--- Exercise instructions ---
How many lines in the data below contain the word "agent"? State only the number.

--- The records ---

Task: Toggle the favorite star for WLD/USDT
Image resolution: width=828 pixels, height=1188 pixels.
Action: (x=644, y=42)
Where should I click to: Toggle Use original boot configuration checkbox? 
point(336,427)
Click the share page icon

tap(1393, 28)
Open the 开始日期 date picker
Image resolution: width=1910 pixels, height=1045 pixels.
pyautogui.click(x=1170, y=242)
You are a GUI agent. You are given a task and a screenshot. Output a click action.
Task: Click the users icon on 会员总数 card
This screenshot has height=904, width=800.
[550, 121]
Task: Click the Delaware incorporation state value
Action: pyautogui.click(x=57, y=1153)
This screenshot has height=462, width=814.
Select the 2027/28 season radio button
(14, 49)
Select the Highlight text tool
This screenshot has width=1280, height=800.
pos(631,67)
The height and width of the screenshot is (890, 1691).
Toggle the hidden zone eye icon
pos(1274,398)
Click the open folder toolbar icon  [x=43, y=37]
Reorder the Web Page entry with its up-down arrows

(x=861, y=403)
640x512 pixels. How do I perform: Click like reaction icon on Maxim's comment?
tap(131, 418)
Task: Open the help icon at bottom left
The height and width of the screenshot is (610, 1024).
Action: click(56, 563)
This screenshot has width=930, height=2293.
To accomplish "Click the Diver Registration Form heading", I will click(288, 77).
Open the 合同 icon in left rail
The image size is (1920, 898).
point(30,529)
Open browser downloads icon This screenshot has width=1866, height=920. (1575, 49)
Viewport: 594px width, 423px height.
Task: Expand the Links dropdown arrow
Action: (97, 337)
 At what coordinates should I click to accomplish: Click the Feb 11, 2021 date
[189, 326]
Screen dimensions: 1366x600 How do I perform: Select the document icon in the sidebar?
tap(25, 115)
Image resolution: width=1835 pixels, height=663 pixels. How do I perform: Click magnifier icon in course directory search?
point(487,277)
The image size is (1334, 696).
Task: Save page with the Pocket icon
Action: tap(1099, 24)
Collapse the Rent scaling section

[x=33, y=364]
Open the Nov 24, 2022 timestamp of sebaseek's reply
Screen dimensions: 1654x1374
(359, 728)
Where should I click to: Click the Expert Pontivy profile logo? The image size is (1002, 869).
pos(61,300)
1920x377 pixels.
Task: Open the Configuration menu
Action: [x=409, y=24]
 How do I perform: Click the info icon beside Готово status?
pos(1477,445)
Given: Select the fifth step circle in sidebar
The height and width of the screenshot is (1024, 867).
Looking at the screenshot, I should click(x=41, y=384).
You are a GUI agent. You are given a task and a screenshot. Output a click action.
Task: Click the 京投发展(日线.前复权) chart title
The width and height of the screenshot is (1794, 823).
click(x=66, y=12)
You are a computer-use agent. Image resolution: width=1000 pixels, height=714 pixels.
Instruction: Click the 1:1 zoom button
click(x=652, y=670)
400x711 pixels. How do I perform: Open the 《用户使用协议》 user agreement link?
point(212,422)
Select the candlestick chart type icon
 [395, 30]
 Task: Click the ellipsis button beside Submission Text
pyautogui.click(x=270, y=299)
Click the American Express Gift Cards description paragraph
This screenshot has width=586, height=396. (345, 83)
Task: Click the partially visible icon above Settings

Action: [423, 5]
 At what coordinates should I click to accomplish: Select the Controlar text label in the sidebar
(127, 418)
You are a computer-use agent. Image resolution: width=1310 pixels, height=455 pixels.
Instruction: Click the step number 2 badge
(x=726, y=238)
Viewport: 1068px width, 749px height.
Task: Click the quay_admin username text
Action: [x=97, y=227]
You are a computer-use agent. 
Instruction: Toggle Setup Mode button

--- Response ---
5